I think most people, when they hear the term “landlord,” may think of big corporations and New York tycoons like Leona Helmsley and Donald Trump. In fact, many of my landlord clients in Michigan are individuals or smaller companies who purchased apartments, condos and manufactured housing properties as not only investments but as a means of having a regular income to pay for food, their own housing, college educations and car payments, like everyone else.
Some property owners in this state own multiple buildings and thousands of units. They can’t manage these properties themselves, and if this eviction moratorium is extended then hundreds more jobs will be lost, because the landlords tell me they’ll no longer be able to afford to keep them on staff.

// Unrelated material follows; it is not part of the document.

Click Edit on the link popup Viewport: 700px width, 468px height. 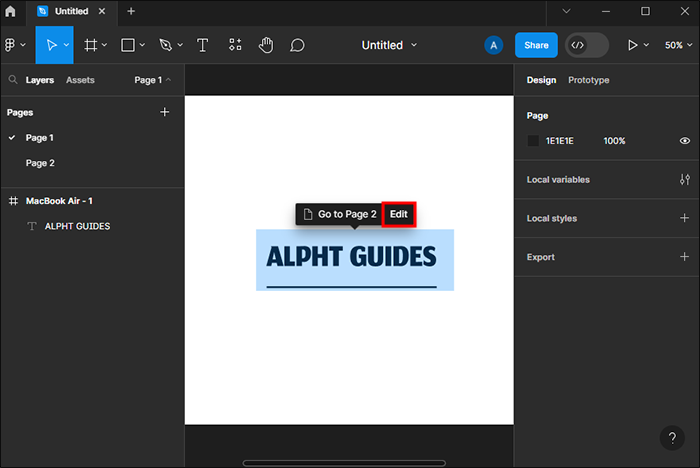click(x=399, y=214)
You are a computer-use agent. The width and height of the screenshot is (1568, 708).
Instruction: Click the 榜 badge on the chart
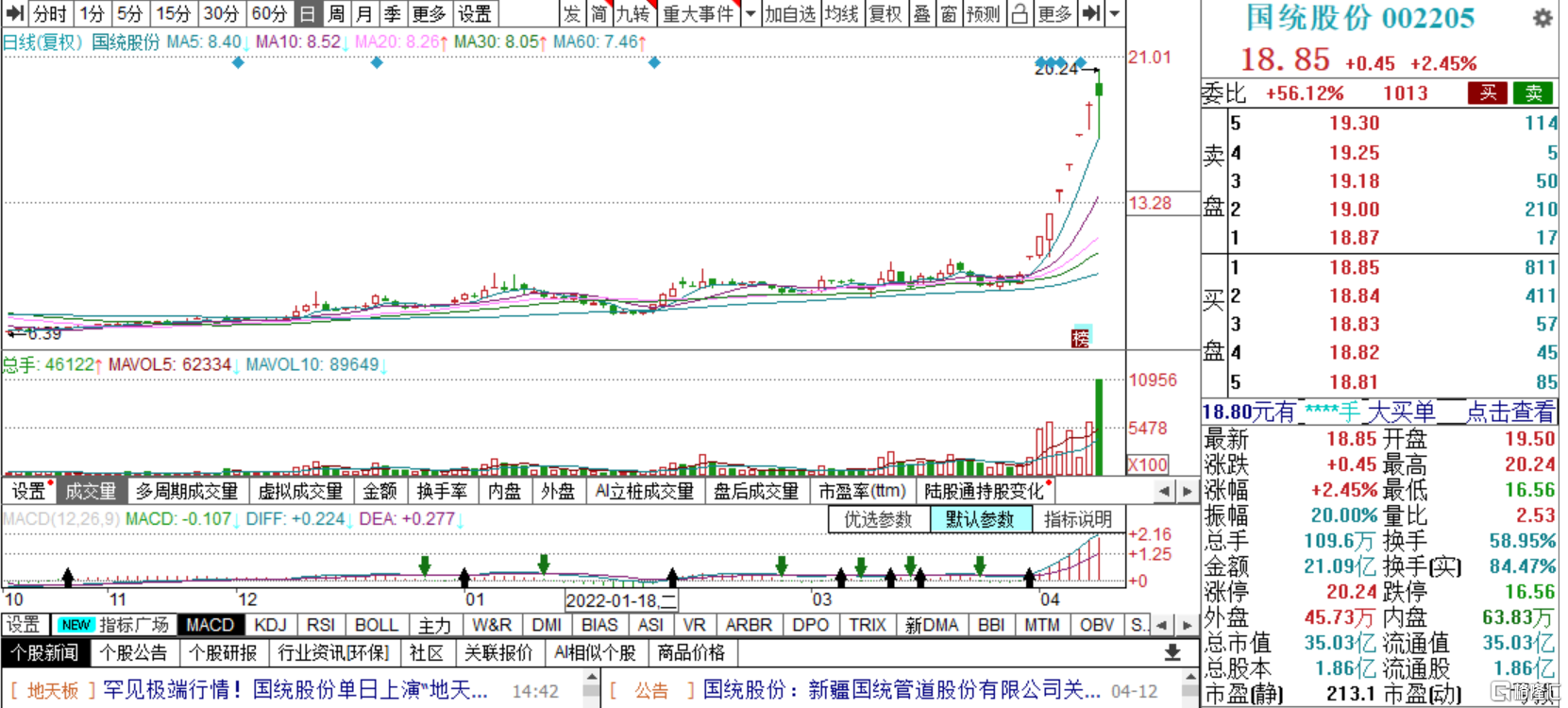pos(1081,338)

From a municipality perspective, if the eviction moratorium is extended, you could have massive defaults on properties. That means a huge loss in property tax revenue funding our community infrastructure and schools. We all remember how properties going into default hurt us during the last recession. We are at the precipice of this happening again.

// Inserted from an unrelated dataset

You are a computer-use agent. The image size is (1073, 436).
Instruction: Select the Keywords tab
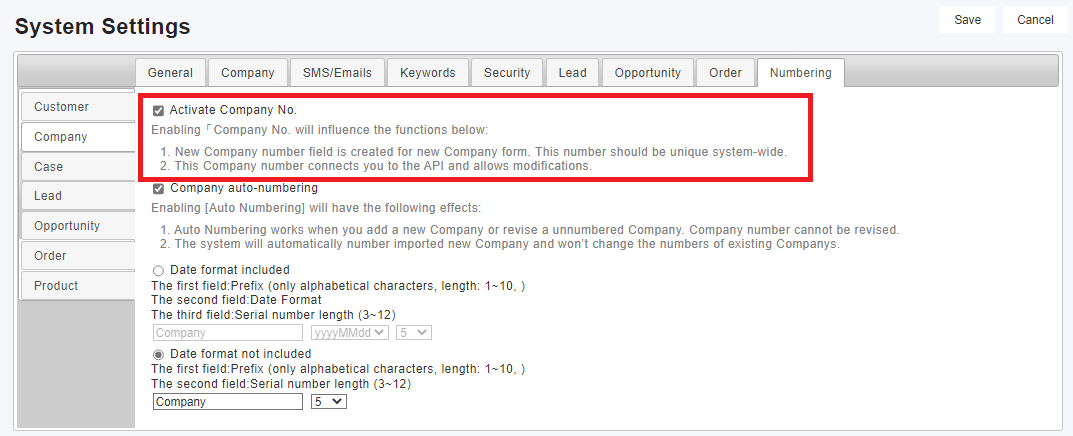(x=427, y=73)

Let me be clear — no one is an advocate of people being kicked out of their homes and sent to the street in the middle of a public health crisis. This is about preserving the rights of property owners and not leaving their fate solely to the discretion of the governor’s office.
One of my clients is Allen Amber, who owns 29 apartment locations and 1,500 units in metro Detroit and is the former president of the Apartment Association of Michigan. One of his biggest issues with how this is being handled is the fact that he believes his tenants are being given a reason not to pay in spite of receiving checks from the state and federal government. He assumes his tenants have the money to pay rent because they live in complexes in good areas, pay more on average than others, and his company is extremely conservative in how they financially vet their potential renters.
In other words, not all tenants are created equal, but all of them are being given a pass. This is in addition to protections under the federal Coronavirus Aid, Relief, and Economic Security Act, which imposes other restrictions on landlords who have mortgages backed by the federal government.
The answer to all of this is that we need to safely reopen the state and allow businesses to survive. In the midst of that, we need to restart the landlord-tenant relationship. If tenants have a legitimate dispute, that’s what the courts are for (when they’re open again), not the governor.